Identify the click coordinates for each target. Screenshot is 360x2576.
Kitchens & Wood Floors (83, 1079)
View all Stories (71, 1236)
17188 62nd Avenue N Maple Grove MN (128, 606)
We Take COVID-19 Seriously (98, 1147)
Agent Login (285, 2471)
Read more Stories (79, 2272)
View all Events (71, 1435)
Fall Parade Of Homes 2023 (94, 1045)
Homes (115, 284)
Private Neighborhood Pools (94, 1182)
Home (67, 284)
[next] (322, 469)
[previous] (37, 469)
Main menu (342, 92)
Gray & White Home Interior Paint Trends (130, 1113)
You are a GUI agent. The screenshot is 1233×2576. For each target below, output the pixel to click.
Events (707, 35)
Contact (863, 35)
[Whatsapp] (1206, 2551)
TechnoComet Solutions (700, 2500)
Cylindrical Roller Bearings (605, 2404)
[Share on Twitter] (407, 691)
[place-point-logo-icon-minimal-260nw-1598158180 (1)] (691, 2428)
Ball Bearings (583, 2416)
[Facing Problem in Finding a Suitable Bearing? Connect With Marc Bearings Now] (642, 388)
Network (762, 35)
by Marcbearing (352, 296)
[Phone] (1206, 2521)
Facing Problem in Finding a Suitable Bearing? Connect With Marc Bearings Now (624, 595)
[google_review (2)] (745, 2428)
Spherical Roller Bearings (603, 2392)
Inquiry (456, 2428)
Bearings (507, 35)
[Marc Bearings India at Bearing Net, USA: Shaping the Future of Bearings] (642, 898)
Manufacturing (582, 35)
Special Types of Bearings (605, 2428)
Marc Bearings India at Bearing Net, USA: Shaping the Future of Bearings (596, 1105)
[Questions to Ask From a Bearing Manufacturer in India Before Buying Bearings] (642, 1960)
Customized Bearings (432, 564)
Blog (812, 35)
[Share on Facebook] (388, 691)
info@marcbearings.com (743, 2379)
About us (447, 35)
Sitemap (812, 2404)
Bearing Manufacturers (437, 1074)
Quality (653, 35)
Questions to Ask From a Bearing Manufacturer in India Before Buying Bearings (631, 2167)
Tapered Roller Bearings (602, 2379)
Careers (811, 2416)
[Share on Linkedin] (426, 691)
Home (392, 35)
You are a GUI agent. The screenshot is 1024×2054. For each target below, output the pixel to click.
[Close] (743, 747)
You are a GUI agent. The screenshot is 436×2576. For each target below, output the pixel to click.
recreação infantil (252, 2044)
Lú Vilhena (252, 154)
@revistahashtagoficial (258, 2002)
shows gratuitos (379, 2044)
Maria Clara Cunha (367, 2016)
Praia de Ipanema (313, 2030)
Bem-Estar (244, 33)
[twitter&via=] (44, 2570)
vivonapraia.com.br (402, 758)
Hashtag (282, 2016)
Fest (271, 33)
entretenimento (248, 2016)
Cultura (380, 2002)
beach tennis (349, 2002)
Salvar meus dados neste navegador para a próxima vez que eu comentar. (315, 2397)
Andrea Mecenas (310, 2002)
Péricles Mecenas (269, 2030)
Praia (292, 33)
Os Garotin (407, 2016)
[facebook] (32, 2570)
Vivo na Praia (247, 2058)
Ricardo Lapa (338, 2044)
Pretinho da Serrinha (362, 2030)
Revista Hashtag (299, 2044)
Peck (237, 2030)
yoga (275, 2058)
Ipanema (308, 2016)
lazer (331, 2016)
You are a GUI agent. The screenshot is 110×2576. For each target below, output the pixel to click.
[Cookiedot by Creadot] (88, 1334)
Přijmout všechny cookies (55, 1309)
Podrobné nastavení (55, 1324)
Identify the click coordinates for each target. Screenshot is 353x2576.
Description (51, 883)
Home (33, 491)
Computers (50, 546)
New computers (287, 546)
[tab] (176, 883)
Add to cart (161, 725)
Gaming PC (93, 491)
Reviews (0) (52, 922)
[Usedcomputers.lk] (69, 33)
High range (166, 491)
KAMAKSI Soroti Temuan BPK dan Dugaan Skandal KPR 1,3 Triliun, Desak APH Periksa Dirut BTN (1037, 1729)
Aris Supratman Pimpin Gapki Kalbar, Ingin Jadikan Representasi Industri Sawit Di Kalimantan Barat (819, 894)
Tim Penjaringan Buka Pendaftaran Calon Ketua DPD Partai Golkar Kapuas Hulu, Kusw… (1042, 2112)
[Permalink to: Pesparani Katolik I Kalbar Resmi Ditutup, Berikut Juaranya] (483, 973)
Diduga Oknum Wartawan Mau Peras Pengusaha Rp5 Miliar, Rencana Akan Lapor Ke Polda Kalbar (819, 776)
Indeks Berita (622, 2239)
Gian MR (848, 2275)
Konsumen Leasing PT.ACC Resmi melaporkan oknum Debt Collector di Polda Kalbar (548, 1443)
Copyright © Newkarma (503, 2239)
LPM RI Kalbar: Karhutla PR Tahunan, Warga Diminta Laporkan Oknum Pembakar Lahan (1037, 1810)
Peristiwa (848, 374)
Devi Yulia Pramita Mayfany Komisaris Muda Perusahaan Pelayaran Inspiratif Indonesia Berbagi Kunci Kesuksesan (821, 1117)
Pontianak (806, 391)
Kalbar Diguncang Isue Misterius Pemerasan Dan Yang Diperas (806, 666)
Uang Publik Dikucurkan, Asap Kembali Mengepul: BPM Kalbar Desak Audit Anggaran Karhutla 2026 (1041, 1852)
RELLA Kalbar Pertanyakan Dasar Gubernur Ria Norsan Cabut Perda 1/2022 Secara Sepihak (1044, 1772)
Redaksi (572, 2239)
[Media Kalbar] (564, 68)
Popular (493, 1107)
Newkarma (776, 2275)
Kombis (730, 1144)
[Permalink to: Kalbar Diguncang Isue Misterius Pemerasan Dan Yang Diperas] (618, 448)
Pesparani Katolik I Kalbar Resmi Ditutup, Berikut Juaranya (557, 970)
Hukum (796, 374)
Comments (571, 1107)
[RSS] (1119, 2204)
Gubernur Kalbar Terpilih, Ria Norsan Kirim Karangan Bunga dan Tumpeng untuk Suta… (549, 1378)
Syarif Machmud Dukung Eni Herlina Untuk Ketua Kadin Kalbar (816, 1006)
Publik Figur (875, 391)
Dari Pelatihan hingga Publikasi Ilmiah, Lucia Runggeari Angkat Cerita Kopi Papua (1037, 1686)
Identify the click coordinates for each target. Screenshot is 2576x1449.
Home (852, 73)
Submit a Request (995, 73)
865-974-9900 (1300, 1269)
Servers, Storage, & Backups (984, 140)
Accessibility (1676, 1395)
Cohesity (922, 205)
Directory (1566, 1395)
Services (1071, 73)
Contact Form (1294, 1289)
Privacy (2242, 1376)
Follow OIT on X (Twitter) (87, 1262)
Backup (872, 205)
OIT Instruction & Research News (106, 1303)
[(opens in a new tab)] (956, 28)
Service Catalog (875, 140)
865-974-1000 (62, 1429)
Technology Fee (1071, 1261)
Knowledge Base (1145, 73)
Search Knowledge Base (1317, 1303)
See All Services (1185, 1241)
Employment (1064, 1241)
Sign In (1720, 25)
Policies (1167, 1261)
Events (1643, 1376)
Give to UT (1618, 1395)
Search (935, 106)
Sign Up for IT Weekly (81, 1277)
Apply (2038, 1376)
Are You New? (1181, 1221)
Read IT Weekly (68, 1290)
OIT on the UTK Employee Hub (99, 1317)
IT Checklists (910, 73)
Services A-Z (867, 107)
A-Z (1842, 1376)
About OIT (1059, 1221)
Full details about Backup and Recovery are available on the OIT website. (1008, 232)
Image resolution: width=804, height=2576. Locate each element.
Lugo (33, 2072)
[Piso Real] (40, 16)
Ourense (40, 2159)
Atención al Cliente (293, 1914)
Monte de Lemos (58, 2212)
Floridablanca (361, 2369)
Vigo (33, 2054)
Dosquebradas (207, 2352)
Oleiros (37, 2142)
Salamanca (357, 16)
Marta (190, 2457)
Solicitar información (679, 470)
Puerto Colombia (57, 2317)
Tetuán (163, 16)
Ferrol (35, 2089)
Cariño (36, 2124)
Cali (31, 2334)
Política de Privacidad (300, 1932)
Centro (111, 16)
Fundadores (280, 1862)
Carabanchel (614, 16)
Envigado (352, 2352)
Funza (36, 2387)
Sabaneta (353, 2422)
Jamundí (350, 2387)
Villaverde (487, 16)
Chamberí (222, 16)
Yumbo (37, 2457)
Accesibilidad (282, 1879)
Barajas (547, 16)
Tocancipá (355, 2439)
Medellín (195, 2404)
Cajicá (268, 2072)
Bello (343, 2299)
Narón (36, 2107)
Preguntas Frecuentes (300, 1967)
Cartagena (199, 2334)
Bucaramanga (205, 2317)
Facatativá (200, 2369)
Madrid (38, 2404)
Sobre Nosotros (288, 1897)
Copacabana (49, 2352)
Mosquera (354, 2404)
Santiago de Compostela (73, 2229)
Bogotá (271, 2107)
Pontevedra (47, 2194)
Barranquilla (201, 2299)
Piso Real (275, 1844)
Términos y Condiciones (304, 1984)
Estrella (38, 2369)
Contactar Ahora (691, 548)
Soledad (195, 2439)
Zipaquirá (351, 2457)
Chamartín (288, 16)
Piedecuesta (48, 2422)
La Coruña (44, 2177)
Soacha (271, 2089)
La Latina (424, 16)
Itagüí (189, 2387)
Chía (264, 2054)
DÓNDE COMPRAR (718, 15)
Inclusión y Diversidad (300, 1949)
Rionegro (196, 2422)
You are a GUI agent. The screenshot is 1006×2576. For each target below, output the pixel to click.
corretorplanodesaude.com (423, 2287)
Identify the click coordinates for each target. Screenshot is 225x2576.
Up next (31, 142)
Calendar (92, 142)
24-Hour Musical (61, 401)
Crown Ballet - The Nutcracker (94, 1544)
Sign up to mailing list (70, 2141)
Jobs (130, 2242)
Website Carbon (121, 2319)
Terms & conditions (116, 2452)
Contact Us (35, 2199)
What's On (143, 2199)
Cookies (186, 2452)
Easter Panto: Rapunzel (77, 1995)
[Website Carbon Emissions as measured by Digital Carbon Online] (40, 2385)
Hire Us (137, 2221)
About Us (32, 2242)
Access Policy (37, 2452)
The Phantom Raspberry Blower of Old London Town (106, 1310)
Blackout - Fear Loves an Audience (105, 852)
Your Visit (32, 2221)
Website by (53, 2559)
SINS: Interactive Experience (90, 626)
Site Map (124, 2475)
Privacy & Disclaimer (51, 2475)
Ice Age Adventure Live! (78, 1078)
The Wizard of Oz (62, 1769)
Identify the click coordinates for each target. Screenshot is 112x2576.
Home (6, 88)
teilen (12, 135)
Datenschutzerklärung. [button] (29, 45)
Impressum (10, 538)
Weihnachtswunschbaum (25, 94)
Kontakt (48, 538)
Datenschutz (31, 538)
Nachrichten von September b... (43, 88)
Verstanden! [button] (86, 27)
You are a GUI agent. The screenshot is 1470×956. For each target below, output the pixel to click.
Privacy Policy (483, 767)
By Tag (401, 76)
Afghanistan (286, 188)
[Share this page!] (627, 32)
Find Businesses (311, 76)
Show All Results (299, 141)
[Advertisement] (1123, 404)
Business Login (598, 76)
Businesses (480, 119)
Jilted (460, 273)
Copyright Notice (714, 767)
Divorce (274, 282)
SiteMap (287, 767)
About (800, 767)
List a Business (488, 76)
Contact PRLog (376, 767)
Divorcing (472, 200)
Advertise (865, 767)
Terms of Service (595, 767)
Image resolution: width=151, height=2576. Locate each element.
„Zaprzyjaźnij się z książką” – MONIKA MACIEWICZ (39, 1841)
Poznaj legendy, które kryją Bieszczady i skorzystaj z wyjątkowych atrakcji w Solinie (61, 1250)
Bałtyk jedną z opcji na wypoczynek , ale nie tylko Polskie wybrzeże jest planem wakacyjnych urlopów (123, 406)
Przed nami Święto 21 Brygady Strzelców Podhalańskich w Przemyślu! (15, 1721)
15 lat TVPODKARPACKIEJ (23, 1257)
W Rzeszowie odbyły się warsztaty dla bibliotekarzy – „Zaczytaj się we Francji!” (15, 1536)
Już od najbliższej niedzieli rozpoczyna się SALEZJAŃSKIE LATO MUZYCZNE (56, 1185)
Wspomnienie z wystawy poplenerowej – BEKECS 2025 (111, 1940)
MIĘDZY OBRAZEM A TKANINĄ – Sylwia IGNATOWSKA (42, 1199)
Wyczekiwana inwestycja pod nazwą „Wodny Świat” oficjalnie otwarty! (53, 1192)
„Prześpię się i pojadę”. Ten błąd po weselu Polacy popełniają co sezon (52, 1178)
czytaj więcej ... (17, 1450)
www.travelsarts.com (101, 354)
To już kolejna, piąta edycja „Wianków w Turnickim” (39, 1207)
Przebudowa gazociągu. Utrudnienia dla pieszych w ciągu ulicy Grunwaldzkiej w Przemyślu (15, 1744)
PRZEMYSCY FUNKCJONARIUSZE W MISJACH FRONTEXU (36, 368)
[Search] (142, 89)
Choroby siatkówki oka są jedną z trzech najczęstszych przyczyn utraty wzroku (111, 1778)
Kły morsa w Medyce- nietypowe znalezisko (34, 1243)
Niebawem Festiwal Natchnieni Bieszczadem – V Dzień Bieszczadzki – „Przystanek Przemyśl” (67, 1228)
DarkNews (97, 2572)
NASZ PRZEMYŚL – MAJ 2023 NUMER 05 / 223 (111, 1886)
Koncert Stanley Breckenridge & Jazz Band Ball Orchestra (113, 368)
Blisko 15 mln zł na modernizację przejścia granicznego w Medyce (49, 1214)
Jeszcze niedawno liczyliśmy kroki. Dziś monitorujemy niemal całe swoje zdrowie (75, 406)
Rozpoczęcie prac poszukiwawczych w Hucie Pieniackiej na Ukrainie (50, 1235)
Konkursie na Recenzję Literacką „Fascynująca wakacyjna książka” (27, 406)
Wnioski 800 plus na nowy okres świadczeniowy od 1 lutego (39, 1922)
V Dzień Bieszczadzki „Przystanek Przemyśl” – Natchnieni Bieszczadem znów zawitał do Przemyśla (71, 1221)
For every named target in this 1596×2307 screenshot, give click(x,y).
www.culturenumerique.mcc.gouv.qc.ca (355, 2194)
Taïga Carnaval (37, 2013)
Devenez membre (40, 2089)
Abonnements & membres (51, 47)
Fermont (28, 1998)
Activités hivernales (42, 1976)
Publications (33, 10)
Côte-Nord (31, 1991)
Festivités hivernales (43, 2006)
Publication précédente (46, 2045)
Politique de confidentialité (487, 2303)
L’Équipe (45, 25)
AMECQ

::::

• _Problem requirements_:
Every line of the records above that contains the word "Norsan" should be counted, and only the total given.

• _Task result_:
2